Undergraduate Thesis
A Generative Bangla Question Answering System using Large Language Model for University Admission Related Frequently Asked Questions
Led the development of a generative Bangla question answering system tailored for university admission support for Bangladesh, addressing the gap in reliable, accessible resources for Bangladeshi students. This research stands out for leveraging advanced large language models and creating a custom Bangla QA dataset, directly impacting admission guidance in one of the world’s most widely spoken languages.
Tackled complex admission queries by building an automated Bangla QA platform rooted in real student needs.
Compiled and curated a novel dataset of 5,000 authentic question-answer pairs from diverse local sources.
Use many fine-tuned models but DeepSeek and Llama outperformed in specific portion, validated using advanced evaluation metrics.
Delivered a unique, efficient, and reliable AI system for students, setting new standards in low-resource language technology.
Compared between using RAG & Fine-tune approach on QA and different format prompt using for better result.
Development of an IoT-Based Pipe Water Quality Monitoring and Control System for Smart
City
IoT-based smart water quality monitoring and automatic control system designed for urban pipeline networks. The system continuously measures four critical water quality parameters—pH, temperature, turbidity, and Total Dissolved Solids (TDS)—using sensors connected to an Arduino-based setup. Sensor data is sent to a Firebase real-time cloud database, visualized on a custom web dashboard, and monitored remotely by users and authorities.
If any water parameter exceeds WHO-recommended safety limits, the system instantly:
Stops water supply by closing a solenoid valve
Sends alert SMS through a GSM module
Displays real-time warnings on the website
To evaluate performance, the authors collected 10,000+ sensor data samples, labeled them as safe/unsafe, and trained multiple machine learning models. A Decision Tree classifier achieved 99% accuracy, showing strong potential for predictive, automated water safety assessment.

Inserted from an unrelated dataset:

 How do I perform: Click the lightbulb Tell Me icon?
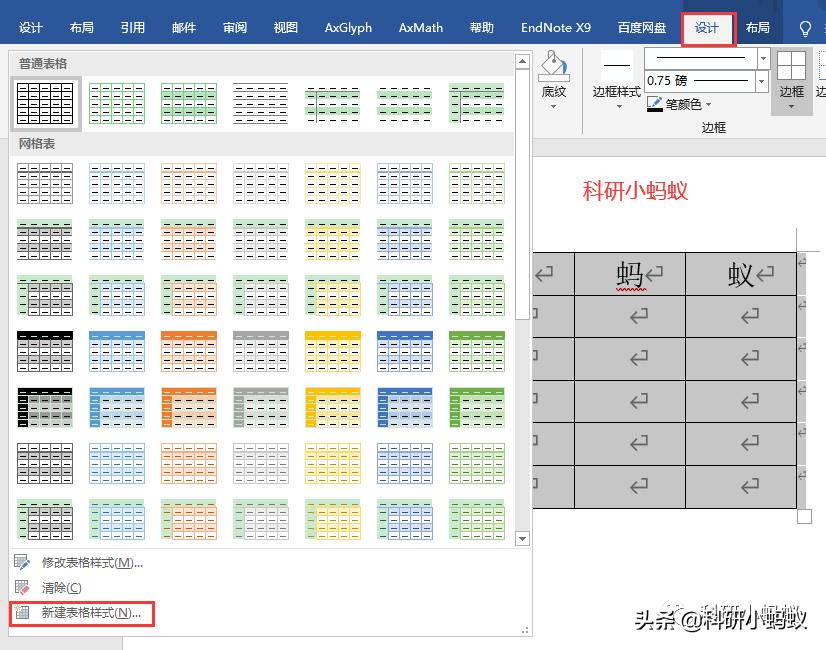pyautogui.click(x=806, y=28)
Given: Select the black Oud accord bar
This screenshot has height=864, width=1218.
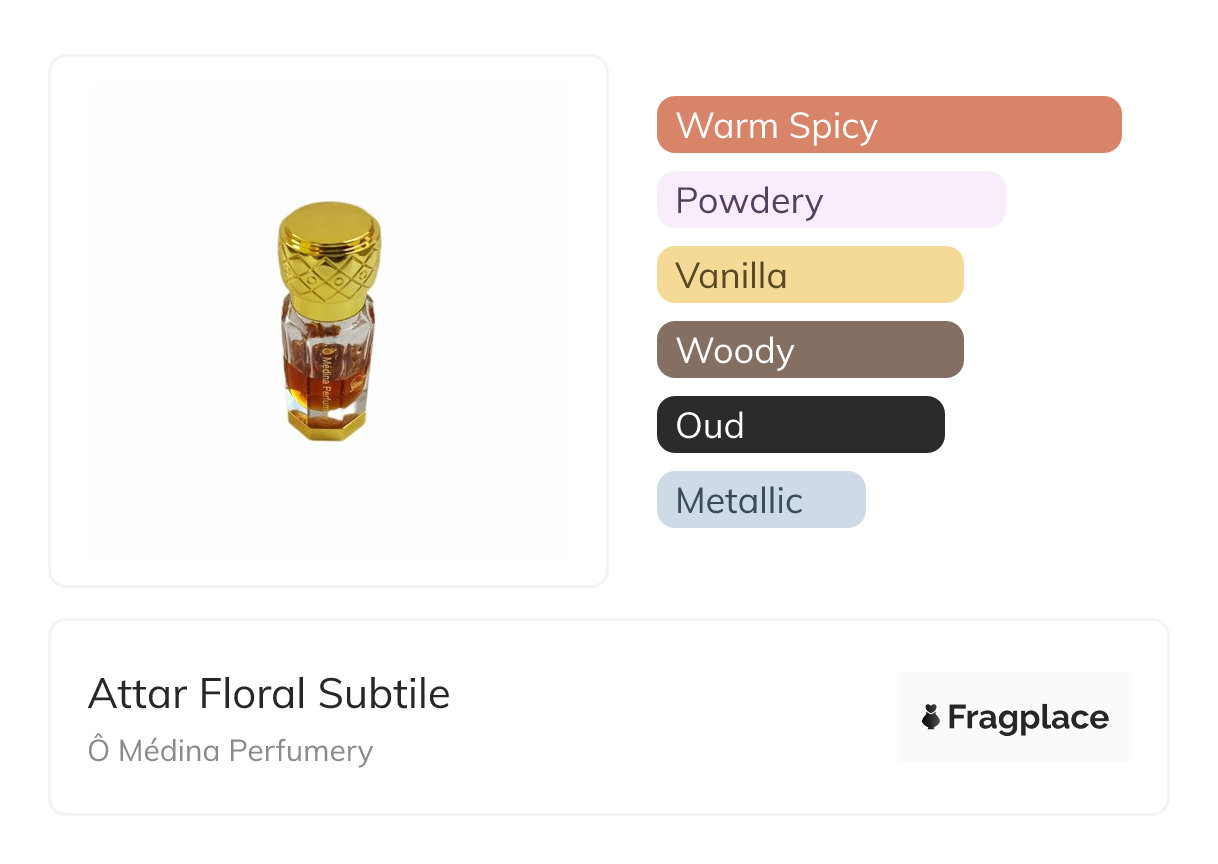Looking at the screenshot, I should (x=800, y=425).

The study concludes that this low-cost smart system can significantly reduce waterborne diseases and improve water supply management in smart cities. Future improvements include mobile app integration, leakage detection, in-pipeline purification, and disease prediction from sensor data.
MSM CUETDravidianLangTech 2025 XLM-BERT and MuRIL Based Transformer Models for Detection of Abusive Tamil and Malayalam Text Targeting Women on Social Media
Transformer-based models for detecting abusive Tamil and Malayalam text targeting women on social media, a challenging task for low-resource Dravidian languages. The work evaluates several multilingual transformers—XLM-R, MuRIL, IndicBERT, mBERT, and ensemble methods—and identifies the most effective models for each language.
Using the official DravidianLangTech@NAACL 2025 dataset, the study finds that:
XLM-RoBERTa performs best for Tamil, achieving an F1 score of 0.7873, ranking 2nd in the shared task.
MuRIL performs best for Malayalam, achieving an F1 score of 0.6812, ranking 10th.
The results highlight that multilingual transformers can handle abusive text in low-resource languages, but challenges remain in handling sarcasm, dialect variations, and contextual ambiguity. The paper contributes an effective approach for gender-targeted abuse detection and offers insights for improving NLP models in Dravidian languages.
Dataset of Natural Habitat Leaves of Traditional Medicinal Plants for Recognition and Classification.
This work introduces a high-quality dataset of 6,419 images of six traditional medicinal plant species collected from the natural jungle habitat of Guadanga, Phulpur, Mymensingh, Bangladesh. The dataset includes original, annotated, and augmented leaf images, captured using Google Pixel 5 and 6a smartphones under controlled lighting. All images were preprocessed to 640×640 resolution and manually annotated with bounding boxes in YOLO format.
The dataset features six widely used medicinal plants Centella asiatica, Coccinia grandis, Eclipta prostrata, Mikania micrantha, Murraya koenigii, and Stephania japonica providing realistic morphological diversity rarely found in existing datasets. To validate quality, a YOLOv11 model was trained on the dataset and achieved an outstanding mAP@50 of 99%, confirming its suitability for leaf classification and object detection tasks.
Publicly available on Mendeley Data, this dataset serves as a valuable benchmark for computer vision, deep learning, ethnobotany, agricultural informatics, and AI-based medicinal plant identification, supporting future research in digital herbariums and biodiversity documentation.